* [Aim of the task] Your task is to find every line of the data that holds the string "computer" and copy it.
<<<<
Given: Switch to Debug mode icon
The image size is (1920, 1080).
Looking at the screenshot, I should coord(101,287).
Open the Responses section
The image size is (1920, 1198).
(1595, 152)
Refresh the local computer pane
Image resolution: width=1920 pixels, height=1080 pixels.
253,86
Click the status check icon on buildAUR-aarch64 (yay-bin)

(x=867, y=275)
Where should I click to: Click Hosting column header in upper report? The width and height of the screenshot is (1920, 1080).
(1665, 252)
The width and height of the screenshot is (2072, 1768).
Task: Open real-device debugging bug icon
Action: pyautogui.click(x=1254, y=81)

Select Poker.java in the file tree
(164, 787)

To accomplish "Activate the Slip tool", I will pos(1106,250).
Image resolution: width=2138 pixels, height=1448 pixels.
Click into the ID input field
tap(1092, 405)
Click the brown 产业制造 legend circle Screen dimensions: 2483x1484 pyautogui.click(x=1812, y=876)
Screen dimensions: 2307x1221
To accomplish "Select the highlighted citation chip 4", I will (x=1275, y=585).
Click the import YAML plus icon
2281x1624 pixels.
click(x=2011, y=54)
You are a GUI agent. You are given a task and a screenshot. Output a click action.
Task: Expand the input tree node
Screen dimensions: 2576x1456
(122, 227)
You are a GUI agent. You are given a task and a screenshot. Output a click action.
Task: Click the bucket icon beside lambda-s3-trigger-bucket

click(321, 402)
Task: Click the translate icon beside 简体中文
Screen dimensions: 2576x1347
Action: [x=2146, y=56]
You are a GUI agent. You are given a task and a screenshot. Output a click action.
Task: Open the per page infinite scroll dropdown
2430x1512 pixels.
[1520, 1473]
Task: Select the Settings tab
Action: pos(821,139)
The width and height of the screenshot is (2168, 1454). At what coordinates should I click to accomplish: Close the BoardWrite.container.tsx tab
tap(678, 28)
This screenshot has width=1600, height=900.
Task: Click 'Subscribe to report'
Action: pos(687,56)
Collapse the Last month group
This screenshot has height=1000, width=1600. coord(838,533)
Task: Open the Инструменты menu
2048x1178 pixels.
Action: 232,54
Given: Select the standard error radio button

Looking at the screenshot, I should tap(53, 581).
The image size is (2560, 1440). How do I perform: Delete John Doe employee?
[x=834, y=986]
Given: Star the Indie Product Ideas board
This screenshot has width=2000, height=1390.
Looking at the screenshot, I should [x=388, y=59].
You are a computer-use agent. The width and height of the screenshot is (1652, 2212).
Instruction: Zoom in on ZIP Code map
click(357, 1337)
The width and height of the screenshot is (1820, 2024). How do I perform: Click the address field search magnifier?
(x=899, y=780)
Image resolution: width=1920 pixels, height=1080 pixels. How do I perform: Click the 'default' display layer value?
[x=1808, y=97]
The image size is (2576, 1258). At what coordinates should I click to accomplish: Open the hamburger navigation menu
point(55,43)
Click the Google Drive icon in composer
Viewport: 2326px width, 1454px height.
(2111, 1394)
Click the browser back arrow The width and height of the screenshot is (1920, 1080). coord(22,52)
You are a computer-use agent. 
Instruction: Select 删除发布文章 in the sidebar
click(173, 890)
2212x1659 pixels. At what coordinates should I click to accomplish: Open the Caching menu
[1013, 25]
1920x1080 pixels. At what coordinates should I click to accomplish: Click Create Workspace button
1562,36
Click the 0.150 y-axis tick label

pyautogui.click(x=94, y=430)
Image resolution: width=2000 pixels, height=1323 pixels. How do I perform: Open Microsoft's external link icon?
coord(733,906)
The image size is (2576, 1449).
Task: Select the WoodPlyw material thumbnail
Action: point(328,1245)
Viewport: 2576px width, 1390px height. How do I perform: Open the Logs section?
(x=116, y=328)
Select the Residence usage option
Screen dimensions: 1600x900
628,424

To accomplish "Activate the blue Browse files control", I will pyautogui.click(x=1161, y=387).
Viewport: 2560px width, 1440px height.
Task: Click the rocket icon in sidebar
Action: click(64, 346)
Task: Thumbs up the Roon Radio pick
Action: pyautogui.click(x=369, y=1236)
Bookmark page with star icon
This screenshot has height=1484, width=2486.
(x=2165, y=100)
>>>>
* [Solution to this problem]
Refresh the local computer pane
You are a computer-use agent. The width and height of the screenshot is (1652, 2212).
You are a computer-use agent. 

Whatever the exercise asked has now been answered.